Looking foolish is one of the biggest risks when taking chances in business. It’s something every innovator and entrepreneur has to consider.

Looking foolish is one of the biggest risks when taking chances in business. It’s something every innovator and entrepreneur has to consider.

Venture Capital investor Mark Suster explains why he doesn’t mind looking foolish with his choice of investors on his blog today.

One of the toughest things in life is taking the risk of looking foolish in front of your peers yet that’s what the real high risk inventors, innovators and entrepreneurs do with their ventures.

Light bulbs and the telephone looked ridiculous to many at the time they were invented and no doubt the inventor of the wheel or the Neanderthal who came up with the idea of cooking meat in a fire both probably received a far bit of scorn when they told the others in their tribe about their idea.

While Suster is talking about ‘moonshot investments’, even the most modest venture is going to attract scorn.

There would be few people who decided to buy a doughnut franchise, establish a cafe or set up a lawn mowing service who weren’t told by some of their relatives, friends or colleagues that they are doing the wrong thing and they should stick to their safe job in their cosy cubicle.
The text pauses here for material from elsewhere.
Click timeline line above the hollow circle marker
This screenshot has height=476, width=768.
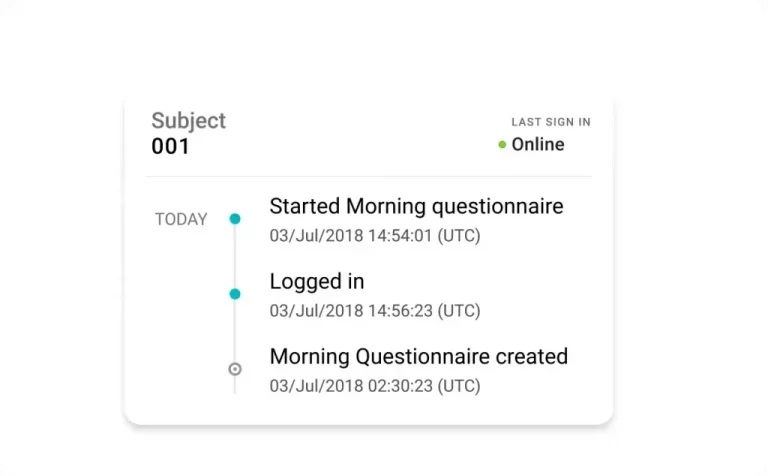click(x=235, y=332)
Should someone want to change the way doughnuts are made or lawns mowed, then they can expect even more naysayers laughing at them.

In this current craze about ‘entrepreneurship’ it’s easy to overlook the real costs and risks of running any sort of business. Looking foolish is another of those risks.

Having a thick hide is another useful attribute when you’re investing, running a business or changing an industry.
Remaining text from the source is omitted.